Quantum Power Flow
Fei Feng, Yifan Zhou, Peng Zhang

TL;DR
This paper introduces quantum power flow algorithms that leverage quantum computing for efficient power system analysis, including a quantum-state model and optimized HHL algorithm, showing promising initial results.
Contribution
It presents a novel quantum power flow framework with a quantum-state model and an improved HHL algorithm for faster, more efficient power system computations.
Findings
Validated accuracy of quantum power flow algorithms
Demonstrated efficiency improvements in quantum HHL implementation
Showed potential for quantum computing in power system analytics
Abstract
This letter is a proof of concept for quantum power flow (QPF) algorithms which underpin various unprecedentedly efficient power system analytics exploiting quantum computing.
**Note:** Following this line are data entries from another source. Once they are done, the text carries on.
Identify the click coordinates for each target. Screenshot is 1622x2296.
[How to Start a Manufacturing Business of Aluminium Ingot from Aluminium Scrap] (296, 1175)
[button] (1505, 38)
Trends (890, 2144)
Our contributions are three-fold: 1) Establish a quantum-state-based fast decoupled model empowered by Hermitian and constant Jacobian matrices; 2) Devise an enhanced Harrow-Hassidim-Lloyd (HHL) algorithm to solve the fast decoupled QPF; 3) Further improve the HHL efficiency by parameterizing quantum phase estimation and reciprocal rotation only at the beginning stage. Promising test results validate the accuracy and efficacy of QPF and demonstrate QPF's enormous potential in the era of quantum computing.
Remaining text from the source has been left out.